▶ **Problem details**
Could you retype, exactly as written, every line from the top of the records through the line that contains "You are a computer-use agent. Image"?

Records from a collection

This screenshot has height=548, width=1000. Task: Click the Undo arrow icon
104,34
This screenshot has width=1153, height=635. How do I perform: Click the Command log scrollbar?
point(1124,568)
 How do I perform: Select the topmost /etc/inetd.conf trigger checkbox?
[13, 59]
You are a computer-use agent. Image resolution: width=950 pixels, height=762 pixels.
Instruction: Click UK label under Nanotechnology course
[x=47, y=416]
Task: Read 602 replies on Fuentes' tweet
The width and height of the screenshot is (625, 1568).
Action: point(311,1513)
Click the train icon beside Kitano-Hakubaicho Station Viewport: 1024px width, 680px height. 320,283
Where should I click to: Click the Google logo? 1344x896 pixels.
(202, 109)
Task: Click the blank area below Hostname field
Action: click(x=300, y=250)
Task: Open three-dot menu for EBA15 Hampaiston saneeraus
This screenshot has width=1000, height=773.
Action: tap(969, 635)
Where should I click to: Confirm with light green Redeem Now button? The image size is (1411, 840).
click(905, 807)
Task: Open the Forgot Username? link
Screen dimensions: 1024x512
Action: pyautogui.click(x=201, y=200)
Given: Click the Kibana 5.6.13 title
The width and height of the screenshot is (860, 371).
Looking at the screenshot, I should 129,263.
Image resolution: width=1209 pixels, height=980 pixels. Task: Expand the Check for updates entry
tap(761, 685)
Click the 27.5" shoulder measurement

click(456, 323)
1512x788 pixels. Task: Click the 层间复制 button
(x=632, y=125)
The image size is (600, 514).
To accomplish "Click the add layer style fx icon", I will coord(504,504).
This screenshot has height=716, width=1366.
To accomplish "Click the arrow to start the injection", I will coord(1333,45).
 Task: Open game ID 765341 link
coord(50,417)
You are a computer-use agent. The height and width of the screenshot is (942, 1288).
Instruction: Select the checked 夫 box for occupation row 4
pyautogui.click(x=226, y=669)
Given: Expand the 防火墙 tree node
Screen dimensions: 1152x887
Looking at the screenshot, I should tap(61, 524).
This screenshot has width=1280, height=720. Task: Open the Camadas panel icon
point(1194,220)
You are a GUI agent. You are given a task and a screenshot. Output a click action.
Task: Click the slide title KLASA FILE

▶ **Finished exercise**
This screenshot has height=548, width=1000. Task: Click the Undo arrow icon
104,34
This screenshot has width=1153, height=635. How do I perform: Click the Command log scrollbar?
point(1124,568)
 How do I perform: Select the topmost /etc/inetd.conf trigger checkbox?
[13, 59]
You are a computer-use agent. Image resolution: width=950 pixels, height=762 pixels.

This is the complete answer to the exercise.